Michael Kiwanuka has been on of my favorite musicians for a few years now. I’ve posted some of his other videos elsewhere on this blog. I listen to him a lot when I go on my walks. My daughter came to visit me specifically so we could road trip up to Nashville to see him play live. From time to time I’ll pull up one of his concerts on youtube and listen as I cook or putter around the apartment. Today, just before lunch, I found a live show I hadn’t seen before. About three or four songs in, his song “Always Waiting” came on. I generally avoid this song – not because I don’t like it, I do, but because it just seems like a sad song – especially if you watch the video. When it came on today, I got emotional. Is this how it will always be? Will there be certain songs that I can’t hear without getting sad? Songs that will always be a trigger?
In September of 2018, my girlfriend and I went to see the Yeah Yeah Yeahs in Philly. I didn’t know the band, but they were one of her favorites. We walked around, had some drinks during the opening acts, and made our way to the middle of the crowd for the Yeah Yeah Yeahs. She was excited. She knew all the songs. She danced. She tried to get me to dance – I’m not much of a dancer. If I remember this band was one of the last bands she and her husband saw together. At one point, they slowed things down. My girlfriend knew this song too. She started to cry. I tried to listen to the lyrics, but couldn’t make them out. For that moment, I completely lost her. I’m sure I asked her what was upsetting her. I knew it was memories. She didn’t share much, she just said that the song made her really sad. When the tempo picked back up, she tried to blow it off and dance some more. I had trouble snapping back out of it. Suddenly, I was the one who was lost.
When we got back to her place we talked about what happened. she got defensive over my questioning. I told her it caught me off guard. We went from being present and together to her being upset and in a different place. I didn’t know if she was at the show with me or if she was there with her late husband. This was probably our first substantive conversation about her husband. I tried to say that this is all new to me, that I don’t know what to think as I look at his picture every time I come over. She got upset with me and said fine she’d take the picture down and the one of her mother too. She felt like I was saying she couldn’t have memories of these people. I told her that wasn’t what I was asking for, that I was just trying to figure out where she was with all of it. We had a good long talk. We both cried. We hugged. The pictures stayed up.

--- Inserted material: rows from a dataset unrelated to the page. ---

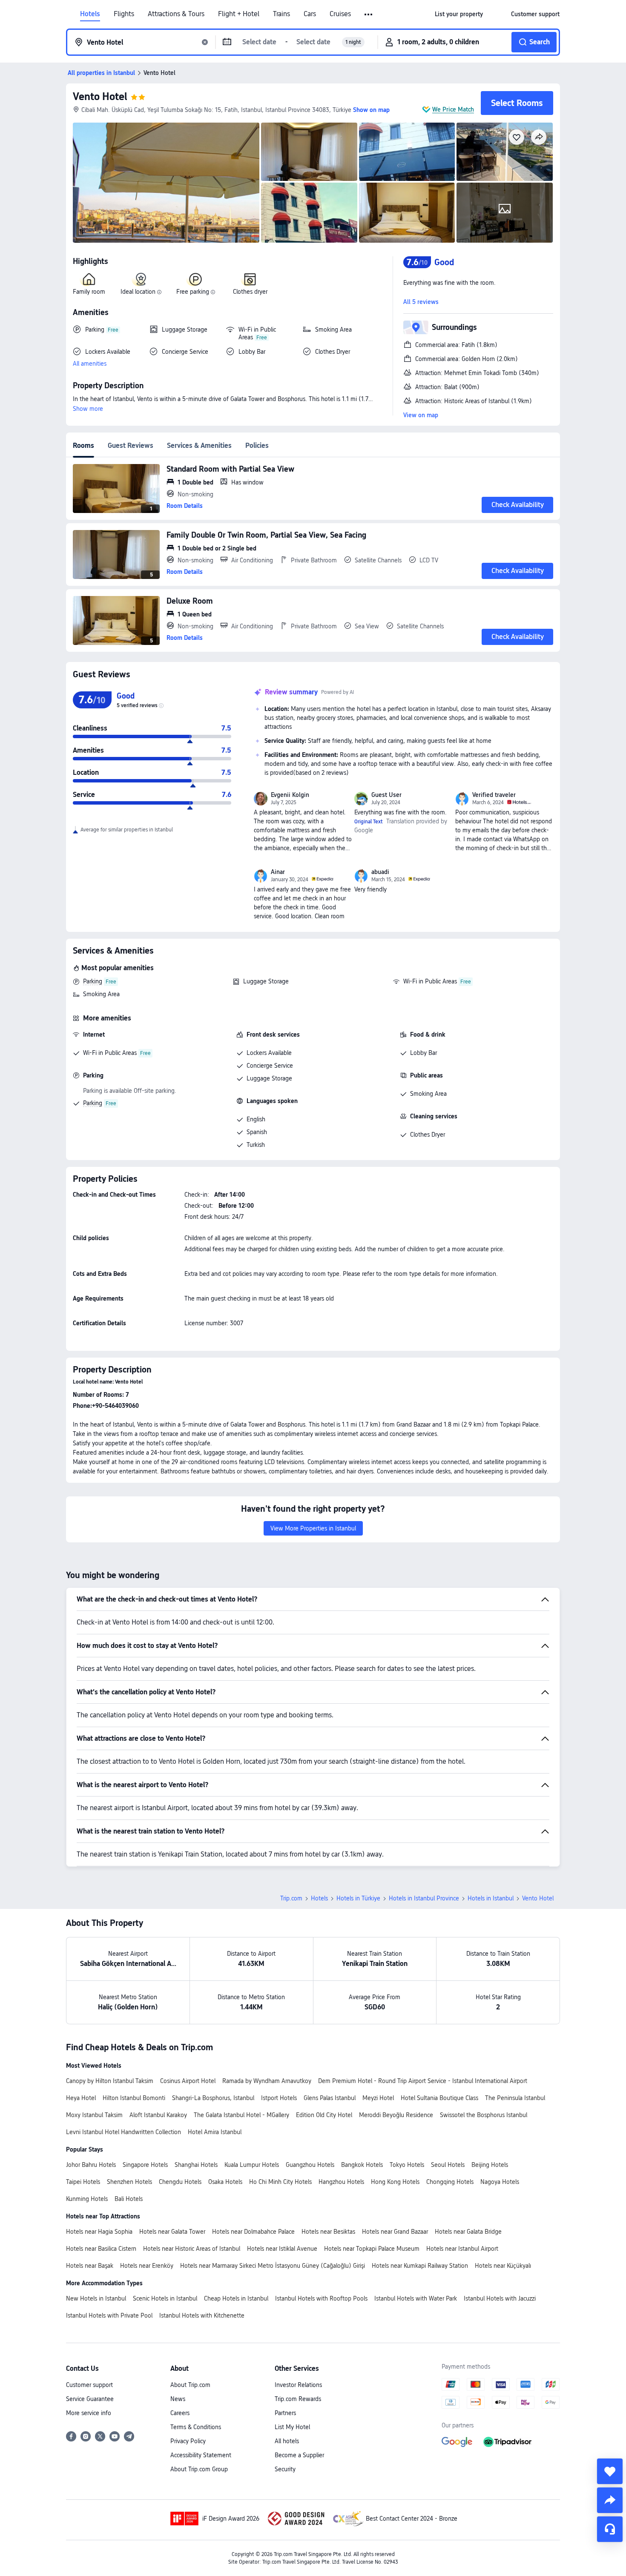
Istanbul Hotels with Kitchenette (201, 2315)
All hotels (287, 2441)
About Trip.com (190, 2384)
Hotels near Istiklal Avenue (282, 2248)
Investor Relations (298, 2384)
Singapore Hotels (145, 2164)
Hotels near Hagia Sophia (99, 2231)
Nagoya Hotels (499, 2181)
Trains (281, 14)
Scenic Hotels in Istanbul (165, 2298)
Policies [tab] (257, 445)
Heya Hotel (81, 2098)
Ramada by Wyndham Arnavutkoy (266, 2080)
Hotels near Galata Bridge (468, 2231)
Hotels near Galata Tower (172, 2231)
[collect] (610, 2471)
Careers (180, 2413)
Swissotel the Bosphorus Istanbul (483, 2115)
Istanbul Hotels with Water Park (415, 2298)
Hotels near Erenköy (146, 2265)
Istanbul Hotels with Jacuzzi (500, 2298)
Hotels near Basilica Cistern (101, 2248)
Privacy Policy (188, 2441)
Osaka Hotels (225, 2181)
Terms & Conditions (195, 2427)
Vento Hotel (100, 96)
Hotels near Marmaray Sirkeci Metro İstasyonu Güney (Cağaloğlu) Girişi (272, 2265)
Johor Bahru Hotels (91, 2164)
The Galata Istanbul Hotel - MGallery (241, 2115)
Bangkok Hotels (362, 2164)
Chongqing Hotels (450, 2181)
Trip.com (291, 1898)
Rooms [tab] (83, 445)
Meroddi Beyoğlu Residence (396, 2115)
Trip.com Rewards (298, 2398)
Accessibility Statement (200, 2455)
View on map (420, 415)
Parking (92, 981)
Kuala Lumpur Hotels (251, 2164)
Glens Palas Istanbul (330, 2098)
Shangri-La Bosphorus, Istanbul (213, 2098)
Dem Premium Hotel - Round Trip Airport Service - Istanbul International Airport (422, 2080)
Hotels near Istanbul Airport (462, 2248)
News (177, 2398)
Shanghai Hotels (196, 2164)
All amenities (89, 363)
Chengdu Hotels (180, 2181)
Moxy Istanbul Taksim (94, 2115)
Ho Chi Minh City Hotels (280, 2181)
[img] (166, 183)
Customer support (89, 2384)
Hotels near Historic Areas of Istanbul (191, 2248)
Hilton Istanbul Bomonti (134, 2098)
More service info (88, 2413)
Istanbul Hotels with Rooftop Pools (321, 2298)
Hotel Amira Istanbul (214, 2132)
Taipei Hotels (83, 2181)
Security (285, 2469)
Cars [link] (310, 14)
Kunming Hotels (87, 2198)
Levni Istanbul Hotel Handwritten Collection (123, 2132)
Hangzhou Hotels (341, 2181)
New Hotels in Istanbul (96, 2298)
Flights (124, 14)
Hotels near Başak (89, 2265)
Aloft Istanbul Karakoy (158, 2115)
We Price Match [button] (453, 109)
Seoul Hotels (448, 2164)
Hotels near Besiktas (328, 2231)
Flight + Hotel (238, 14)
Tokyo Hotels (407, 2164)
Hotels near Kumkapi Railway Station (420, 2265)
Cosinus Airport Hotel (187, 2080)
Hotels (90, 14)
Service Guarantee (90, 2398)
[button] (369, 14)
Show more (88, 408)
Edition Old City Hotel (324, 2115)
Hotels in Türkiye (358, 1898)
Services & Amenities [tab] (199, 445)
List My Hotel (292, 2427)
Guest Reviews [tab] (130, 445)
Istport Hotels (279, 2098)
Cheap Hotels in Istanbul (236, 2298)
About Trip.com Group (199, 2469)
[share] (610, 2500)
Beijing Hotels (489, 2164)
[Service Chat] (610, 2529)
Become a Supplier (299, 2455)
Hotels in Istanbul (491, 1898)
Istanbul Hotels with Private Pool (109, 2315)
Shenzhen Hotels (129, 2181)
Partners (285, 2413)
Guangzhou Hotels (310, 2164)
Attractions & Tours (176, 14)
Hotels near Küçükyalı (503, 2265)
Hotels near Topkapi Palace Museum (371, 2248)
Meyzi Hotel (378, 2098)
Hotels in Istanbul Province (424, 1898)
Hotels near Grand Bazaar (395, 2231)
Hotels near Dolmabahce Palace (253, 2231)
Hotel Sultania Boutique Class (439, 2098)
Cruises (340, 14)
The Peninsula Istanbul (515, 2098)
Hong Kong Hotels (395, 2181)
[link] (459, 14)
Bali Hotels (129, 2198)
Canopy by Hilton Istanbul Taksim (109, 2080)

There’s an irony to where I am at this point in my life and where she was. When I went to see Michael Kiwanuka in Nashville my eyes watered on more than a few songs. I think if I were out watching him with a girlfriend now, I’d probably have a similar reaction as to what my ex did at the Yeah Yeah Yeahs show. When these things hit me unexpectedly like it did today I start to think I’m not ready to meet other people. I don’t want them to wonder where my head or heart is. I have to allow it might just be one of those permanent scars.
“Always Waiting” gets to me in particular because of the video. There’s something sad and beautiful about memory and lost love and visions of reuniting. I’ve never been one to think much about the afterlife. I’ve also never really believed in soul mates. Yet, when I was dating this woman, a woman I would eventually ask to marry me, I really started to believe that we were meant to be together – that she’d be the one I’d meet again when it’s all over. I’m not sure I was the one she was hoping to reunite with in the afterlife. It’s an interesting hypothetical question to explore. If there is such a thing as the afterlife and you can spend it with whomever, who would you choose? And if it’s not the person you’re currently with, is that a problem? Do most people just assume it’s the person they’re with? The question feels unfair and extremely limiting of the word love, yet it feels like it’s how we’re conditioned to think of the term – a happily ever after, and ever after again.
Once in a while my ex-fiancee and I would talk about this type of a thing. She was certain that she would be the one to go first. She said she thinks she’d want me to move on but she was worried I’d forget her. It’s odd how the two of us seem to have switched places. Four years ago, she was in mourning and I was moving on. Now, I’ve been the one mourning a loss and she’s been the one to move on. Most days I feel like I’m getting incrementally closer to where I need to be, and then a song comes on and knocks me back a few paces. I suspect we’re both still waiting – though perhaps for different things.